Among the dirty filthy clothing that once again had accumulated on the floor in her bedroom, I found a reminder of who she once was. I found her gold charm bracelet with a solitary little gold heart with her initials and her birthday inscribed thereon. It dangles from my wrist now. I never take it off. I found her flute. She played so well. I took her collection of CD’s. Surprisingly, I found only songs of praise and worship. Now, eight hundred miles away from the oldest house on the block, down the street and around the corner from mommy’s house, I play them, and I raise my arms in gratitude to a holy and merciful God because I know He knows. I loved my sister and I miss her. I wish I could have had that extraordinary amount of the God kind of love inside of me that I could summon up when I needed to, when she needed me too.

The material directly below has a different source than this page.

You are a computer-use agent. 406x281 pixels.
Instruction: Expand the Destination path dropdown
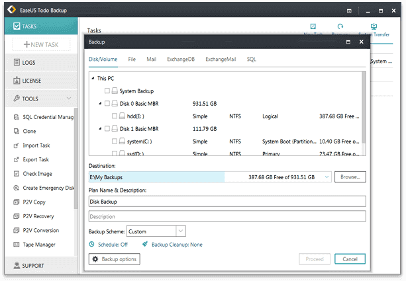pos(327,177)
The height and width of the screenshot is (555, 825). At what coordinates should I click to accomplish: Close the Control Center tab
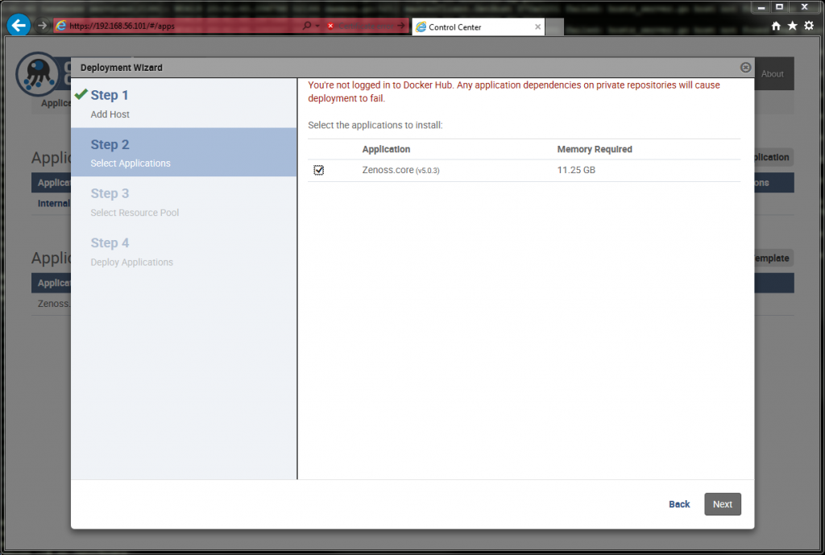538,27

Down the street and around the corner, from Mommy’s house, there is a solitary grave among many where my sister rests. You cannot miss it. Look for the vine with little white star-shaped blooms. It is a clematis vine. It is the queen of all flowers. There is no light post to support the vine, only a tombstone.
It takes the God kind of love.
Less we forget
I want to remember your smile
Not your tears
I want to remember your smile
Not your fears
I want to remember
I want to remember
That there was joy
In your life
Then I will not forget
As it was in yours
So it was in mine
Because you were there
Abide in me, and I in you. As the branch cannot bear fruit of itself, except it abide in the vine; no more can ye, except ye abide in me.
I am the vine, ye are the branches: He that abideth in me, and I in him, the same bringeth forth much fruit: for without me ye can do nothing.